What is needed here is an exact copy of all the data.

**********

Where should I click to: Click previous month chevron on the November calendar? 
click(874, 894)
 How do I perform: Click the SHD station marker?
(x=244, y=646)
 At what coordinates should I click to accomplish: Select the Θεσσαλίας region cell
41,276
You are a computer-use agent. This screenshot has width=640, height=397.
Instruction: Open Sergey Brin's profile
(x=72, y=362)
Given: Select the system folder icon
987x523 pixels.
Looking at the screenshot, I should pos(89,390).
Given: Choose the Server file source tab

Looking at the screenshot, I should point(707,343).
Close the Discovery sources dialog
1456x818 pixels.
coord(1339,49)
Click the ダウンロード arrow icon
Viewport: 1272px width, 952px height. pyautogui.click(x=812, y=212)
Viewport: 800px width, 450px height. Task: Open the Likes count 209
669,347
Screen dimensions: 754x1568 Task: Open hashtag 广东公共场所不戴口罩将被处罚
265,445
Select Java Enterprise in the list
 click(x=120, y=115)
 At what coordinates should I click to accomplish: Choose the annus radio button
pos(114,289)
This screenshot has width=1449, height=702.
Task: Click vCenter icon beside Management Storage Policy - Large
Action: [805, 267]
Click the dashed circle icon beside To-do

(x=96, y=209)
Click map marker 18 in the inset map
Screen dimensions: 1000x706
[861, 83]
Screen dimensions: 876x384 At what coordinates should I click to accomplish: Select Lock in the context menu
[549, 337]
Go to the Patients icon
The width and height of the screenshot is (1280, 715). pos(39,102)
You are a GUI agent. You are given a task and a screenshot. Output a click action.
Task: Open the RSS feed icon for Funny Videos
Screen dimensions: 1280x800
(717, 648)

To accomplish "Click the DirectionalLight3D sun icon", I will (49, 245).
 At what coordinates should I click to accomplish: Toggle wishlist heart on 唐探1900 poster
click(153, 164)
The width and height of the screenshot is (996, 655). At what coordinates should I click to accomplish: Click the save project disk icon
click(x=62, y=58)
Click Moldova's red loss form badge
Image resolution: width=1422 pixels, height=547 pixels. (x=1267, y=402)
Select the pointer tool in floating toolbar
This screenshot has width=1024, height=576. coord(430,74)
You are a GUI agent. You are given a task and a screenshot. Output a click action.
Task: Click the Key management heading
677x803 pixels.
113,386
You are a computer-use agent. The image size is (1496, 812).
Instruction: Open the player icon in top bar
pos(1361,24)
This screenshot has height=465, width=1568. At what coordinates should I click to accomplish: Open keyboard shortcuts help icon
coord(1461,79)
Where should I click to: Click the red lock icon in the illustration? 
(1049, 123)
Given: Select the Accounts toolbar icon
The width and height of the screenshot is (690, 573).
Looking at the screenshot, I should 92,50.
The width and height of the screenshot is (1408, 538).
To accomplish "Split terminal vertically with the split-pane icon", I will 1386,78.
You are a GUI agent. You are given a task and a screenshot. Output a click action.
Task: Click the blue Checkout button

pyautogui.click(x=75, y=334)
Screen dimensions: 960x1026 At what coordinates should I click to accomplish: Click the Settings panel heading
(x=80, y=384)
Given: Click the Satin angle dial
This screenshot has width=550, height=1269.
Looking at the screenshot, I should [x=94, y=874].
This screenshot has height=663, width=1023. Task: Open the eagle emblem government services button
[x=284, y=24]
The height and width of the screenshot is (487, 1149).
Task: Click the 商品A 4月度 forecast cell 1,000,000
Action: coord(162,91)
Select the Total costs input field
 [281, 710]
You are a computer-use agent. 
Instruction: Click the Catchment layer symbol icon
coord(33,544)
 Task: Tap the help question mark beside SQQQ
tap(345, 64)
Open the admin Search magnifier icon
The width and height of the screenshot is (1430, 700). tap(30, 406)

**********

**Written solution**
Where should I click to: Click previous month chevron on the November calendar? 
click(874, 894)
 How do I perform: Click the SHD station marker?
(x=244, y=646)
 At what coordinates should I click to accomplish: Select the Θεσσαλίας region cell
41,276
You are a computer-use agent. This screenshot has width=640, height=397.
Instruction: Open Sergey Brin's profile
(x=72, y=362)
Given: Select the system folder icon
987x523 pixels.
Looking at the screenshot, I should pos(89,390).
Given: Choose the Server file source tab

Looking at the screenshot, I should point(707,343).
Close the Discovery sources dialog
1456x818 pixels.
coord(1339,49)
Click the ダウンロード arrow icon
Viewport: 1272px width, 952px height. pyautogui.click(x=812, y=212)
Viewport: 800px width, 450px height. Task: Open the Likes count 209
669,347
Screen dimensions: 754x1568 Task: Open hashtag 广东公共场所不戴口罩将被处罚
265,445
Select Java Enterprise in the list
 click(x=120, y=115)
 At what coordinates should I click to accomplish: Choose the annus radio button
pos(114,289)
This screenshot has width=1449, height=702.
Task: Click vCenter icon beside Management Storage Policy - Large
Action: [805, 267]
Click the dashed circle icon beside To-do

(x=96, y=209)
Click map marker 18 in the inset map
Screen dimensions: 1000x706
[861, 83]
Screen dimensions: 876x384 At what coordinates should I click to accomplish: Select Lock in the context menu
[549, 337]
Go to the Patients icon
The width and height of the screenshot is (1280, 715). pos(39,102)
You are a GUI agent. You are given a task and a screenshot. Output a click action.
Task: Open the RSS feed icon for Funny Videos
Screen dimensions: 1280x800
(717, 648)

To accomplish "Click the DirectionalLight3D sun icon", I will (49, 245).
 At what coordinates should I click to accomplish: Toggle wishlist heart on 唐探1900 poster
click(153, 164)
The width and height of the screenshot is (996, 655). At what coordinates should I click to accomplish: Click the save project disk icon
click(x=62, y=58)
Click Moldova's red loss form badge
Image resolution: width=1422 pixels, height=547 pixels. (x=1267, y=402)
Select the pointer tool in floating toolbar
This screenshot has width=1024, height=576. coord(430,74)
You are a GUI agent. You are given a task and a screenshot. Output a click action.
Task: Click the Key management heading
677x803 pixels.
113,386
You are a computer-use agent. The image size is (1496, 812).
Instruction: Open the player icon in top bar
pos(1361,24)
This screenshot has height=465, width=1568. At what coordinates should I click to accomplish: Open keyboard shortcuts help icon
coord(1461,79)
Where should I click to: Click the red lock icon in the illustration? 
(1049, 123)
Given: Select the Accounts toolbar icon
The width and height of the screenshot is (690, 573).
Looking at the screenshot, I should 92,50.
The width and height of the screenshot is (1408, 538).
To accomplish "Split terminal vertically with the split-pane icon", I will 1386,78.
You are a GUI agent. You are given a task and a screenshot. Output a click action.
Task: Click the blue Checkout button

pyautogui.click(x=75, y=334)
Screen dimensions: 960x1026 At what coordinates should I click to accomplish: Click the Settings panel heading
(x=80, y=384)
Given: Click the Satin angle dial
This screenshot has width=550, height=1269.
Looking at the screenshot, I should [x=94, y=874].
This screenshot has height=663, width=1023. Task: Open the eagle emblem government services button
[x=284, y=24]
The height and width of the screenshot is (487, 1149).
Task: Click the 商品A 4月度 forecast cell 1,000,000
Action: coord(162,91)
Select the Total costs input field
 [281, 710]
You are a computer-use agent. 
Instruction: Click the Catchment layer symbol icon
coord(33,544)
 Task: Tap the help question mark beside SQQQ
tap(345, 64)
Open the admin Search magnifier icon
The width and height of the screenshot is (1430, 700). tap(30, 406)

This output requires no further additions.